__What the task requires__
Every line of the data below is to be retyped exactly.

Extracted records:
# # # # #
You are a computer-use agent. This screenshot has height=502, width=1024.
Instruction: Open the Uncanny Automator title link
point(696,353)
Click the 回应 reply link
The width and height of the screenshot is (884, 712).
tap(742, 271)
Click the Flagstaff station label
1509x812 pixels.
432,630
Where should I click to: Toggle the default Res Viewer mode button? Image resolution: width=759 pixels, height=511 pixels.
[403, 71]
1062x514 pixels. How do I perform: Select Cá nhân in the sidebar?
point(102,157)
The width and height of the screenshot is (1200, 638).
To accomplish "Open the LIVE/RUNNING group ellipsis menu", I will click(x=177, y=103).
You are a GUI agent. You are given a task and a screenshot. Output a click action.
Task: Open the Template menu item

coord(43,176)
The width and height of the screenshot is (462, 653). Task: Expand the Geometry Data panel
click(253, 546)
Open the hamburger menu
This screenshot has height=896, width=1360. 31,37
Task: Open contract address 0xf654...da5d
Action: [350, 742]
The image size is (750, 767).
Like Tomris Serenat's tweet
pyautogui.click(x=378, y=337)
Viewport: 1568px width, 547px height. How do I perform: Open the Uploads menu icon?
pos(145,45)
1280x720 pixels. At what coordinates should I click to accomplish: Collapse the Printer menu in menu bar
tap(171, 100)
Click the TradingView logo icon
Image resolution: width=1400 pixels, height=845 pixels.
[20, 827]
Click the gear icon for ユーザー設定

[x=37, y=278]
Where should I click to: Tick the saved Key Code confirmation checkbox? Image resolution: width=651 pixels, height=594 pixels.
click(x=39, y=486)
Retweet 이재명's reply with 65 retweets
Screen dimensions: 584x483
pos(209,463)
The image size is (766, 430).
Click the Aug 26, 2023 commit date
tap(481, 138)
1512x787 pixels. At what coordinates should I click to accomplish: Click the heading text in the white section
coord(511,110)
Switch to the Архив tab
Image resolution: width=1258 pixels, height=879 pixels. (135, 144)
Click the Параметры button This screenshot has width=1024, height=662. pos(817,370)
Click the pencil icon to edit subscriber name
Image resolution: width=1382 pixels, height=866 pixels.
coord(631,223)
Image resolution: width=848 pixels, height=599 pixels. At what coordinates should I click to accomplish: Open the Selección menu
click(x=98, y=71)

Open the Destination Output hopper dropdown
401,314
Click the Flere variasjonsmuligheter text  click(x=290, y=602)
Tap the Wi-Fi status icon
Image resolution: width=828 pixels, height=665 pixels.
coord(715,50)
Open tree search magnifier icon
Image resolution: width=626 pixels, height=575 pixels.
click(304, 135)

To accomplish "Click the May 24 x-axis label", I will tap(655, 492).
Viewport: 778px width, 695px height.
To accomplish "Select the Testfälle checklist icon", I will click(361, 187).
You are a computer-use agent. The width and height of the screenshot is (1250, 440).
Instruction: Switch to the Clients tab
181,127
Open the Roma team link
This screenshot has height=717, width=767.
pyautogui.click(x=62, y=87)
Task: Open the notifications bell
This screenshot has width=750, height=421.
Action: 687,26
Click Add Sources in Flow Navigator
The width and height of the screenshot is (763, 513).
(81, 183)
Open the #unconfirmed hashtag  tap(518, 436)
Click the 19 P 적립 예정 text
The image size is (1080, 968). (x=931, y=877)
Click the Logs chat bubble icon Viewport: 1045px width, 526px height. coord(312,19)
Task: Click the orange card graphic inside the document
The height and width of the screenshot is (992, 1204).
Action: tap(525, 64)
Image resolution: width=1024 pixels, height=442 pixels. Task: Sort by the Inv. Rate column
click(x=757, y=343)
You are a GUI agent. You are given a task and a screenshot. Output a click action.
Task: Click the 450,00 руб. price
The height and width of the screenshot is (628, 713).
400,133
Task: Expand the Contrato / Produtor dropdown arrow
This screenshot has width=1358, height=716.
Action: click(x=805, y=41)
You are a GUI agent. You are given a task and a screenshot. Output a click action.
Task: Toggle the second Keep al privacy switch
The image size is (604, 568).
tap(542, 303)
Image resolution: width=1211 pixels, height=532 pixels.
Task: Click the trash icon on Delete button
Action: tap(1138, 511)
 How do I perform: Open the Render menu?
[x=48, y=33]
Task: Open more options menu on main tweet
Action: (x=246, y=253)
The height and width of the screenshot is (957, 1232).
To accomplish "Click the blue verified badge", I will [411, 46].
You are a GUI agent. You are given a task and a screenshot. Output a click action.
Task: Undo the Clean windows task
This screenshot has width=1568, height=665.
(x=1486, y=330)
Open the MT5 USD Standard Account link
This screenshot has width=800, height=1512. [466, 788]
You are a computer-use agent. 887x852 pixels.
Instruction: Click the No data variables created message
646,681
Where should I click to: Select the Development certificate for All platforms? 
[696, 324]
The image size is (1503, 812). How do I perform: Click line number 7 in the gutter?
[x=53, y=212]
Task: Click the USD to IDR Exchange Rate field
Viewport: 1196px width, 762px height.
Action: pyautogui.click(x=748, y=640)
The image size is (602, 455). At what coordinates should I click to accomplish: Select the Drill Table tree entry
# # # # #
__Result__
You are a computer-use agent. This screenshot has height=502, width=1024.
Instruction: Open the Uncanny Automator title link
point(696,353)
Click the 回应 reply link
The width and height of the screenshot is (884, 712).
tap(742, 271)
Click the Flagstaff station label
1509x812 pixels.
432,630
Where should I click to: Toggle the default Res Viewer mode button? Image resolution: width=759 pixels, height=511 pixels.
[403, 71]
1062x514 pixels. How do I perform: Select Cá nhân in the sidebar?
point(102,157)
The width and height of the screenshot is (1200, 638).
To accomplish "Open the LIVE/RUNNING group ellipsis menu", I will click(x=177, y=103).
You are a GUI agent. You are given a task and a screenshot. Output a click action.
Task: Open the Template menu item

coord(43,176)
The width and height of the screenshot is (462, 653). Task: Expand the Geometry Data panel
click(253, 546)
Open the hamburger menu
This screenshot has height=896, width=1360. 31,37
Task: Open contract address 0xf654...da5d
Action: [350, 742]
The image size is (750, 767).
Like Tomris Serenat's tweet
pyautogui.click(x=378, y=337)
Viewport: 1568px width, 547px height. How do I perform: Open the Uploads menu icon?
pos(145,45)
1280x720 pixels. At what coordinates should I click to accomplish: Collapse the Printer menu in menu bar
tap(171, 100)
Click the TradingView logo icon
Image resolution: width=1400 pixels, height=845 pixels.
[20, 827]
Click the gear icon for ユーザー設定

[x=37, y=278]
Where should I click to: Tick the saved Key Code confirmation checkbox? Image resolution: width=651 pixels, height=594 pixels.
click(x=39, y=486)
Retweet 이재명's reply with 65 retweets
Screen dimensions: 584x483
pos(209,463)
The image size is (766, 430).
Click the Aug 26, 2023 commit date
tap(481, 138)
1512x787 pixels. At what coordinates should I click to accomplish: Click the heading text in the white section
coord(511,110)
Switch to the Архив tab
Image resolution: width=1258 pixels, height=879 pixels. (135, 144)
Click the Параметры button This screenshot has width=1024, height=662. pos(817,370)
Click the pencil icon to edit subscriber name
Image resolution: width=1382 pixels, height=866 pixels.
coord(631,223)
Image resolution: width=848 pixels, height=599 pixels. At what coordinates should I click to accomplish: Open the Selección menu
click(x=98, y=71)

Open the Destination Output hopper dropdown
401,314
Click the Flere variasjonsmuligheter text  click(x=290, y=602)
Tap the Wi-Fi status icon
Image resolution: width=828 pixels, height=665 pixels.
coord(715,50)
Open tree search magnifier icon
Image resolution: width=626 pixels, height=575 pixels.
click(304, 135)

To accomplish "Click the May 24 x-axis label", I will tap(655, 492).
Viewport: 778px width, 695px height.
To accomplish "Select the Testfälle checklist icon", I will click(361, 187).
You are a computer-use agent. The width and height of the screenshot is (1250, 440).
Instruction: Switch to the Clients tab
181,127
Open the Roma team link
This screenshot has height=717, width=767.
pyautogui.click(x=62, y=87)
Task: Open the notifications bell
This screenshot has width=750, height=421.
Action: 687,26
Click Add Sources in Flow Navigator
The width and height of the screenshot is (763, 513).
(81, 183)
Open the #unconfirmed hashtag  tap(518, 436)
Click the 19 P 적립 예정 text
The image size is (1080, 968). (x=931, y=877)
Click the Logs chat bubble icon Viewport: 1045px width, 526px height. coord(312,19)
Task: Click the orange card graphic inside the document
The height and width of the screenshot is (992, 1204).
Action: tap(525, 64)
Image resolution: width=1024 pixels, height=442 pixels. Task: Sort by the Inv. Rate column
click(x=757, y=343)
You are a GUI agent. You are given a task and a screenshot. Output a click action.
Task: Click the 450,00 руб. price
The height and width of the screenshot is (628, 713).
400,133
Task: Expand the Contrato / Produtor dropdown arrow
This screenshot has width=1358, height=716.
Action: click(x=805, y=41)
You are a GUI agent. You are given a task and a screenshot. Output a click action.
Task: Toggle the second Keep al privacy switch
The image size is (604, 568).
tap(542, 303)
Image resolution: width=1211 pixels, height=532 pixels.
Task: Click the trash icon on Delete button
Action: tap(1138, 511)
 How do I perform: Open the Render menu?
[x=48, y=33]
Task: Open more options menu on main tweet
Action: (x=246, y=253)
The height and width of the screenshot is (957, 1232).
To accomplish "Click the blue verified badge", I will [411, 46].
You are a GUI agent. You are given a task and a screenshot. Output a click action.
Task: Undo the Clean windows task
This screenshot has width=1568, height=665.
(x=1486, y=330)
Open the MT5 USD Standard Account link
This screenshot has width=800, height=1512. [466, 788]
You are a computer-use agent. 887x852 pixels.
Instruction: Click the No data variables created message
646,681
Where should I click to: Select the Development certificate for All platforms? 
[696, 324]
The image size is (1503, 812). How do I perform: Click line number 7 in the gutter?
[x=53, y=212]
Task: Click the USD to IDR Exchange Rate field
Viewport: 1196px width, 762px height.
Action: pyautogui.click(x=748, y=640)
The image size is (602, 455). At what coordinates should I click to accomplish: Select the Drill Table tree entry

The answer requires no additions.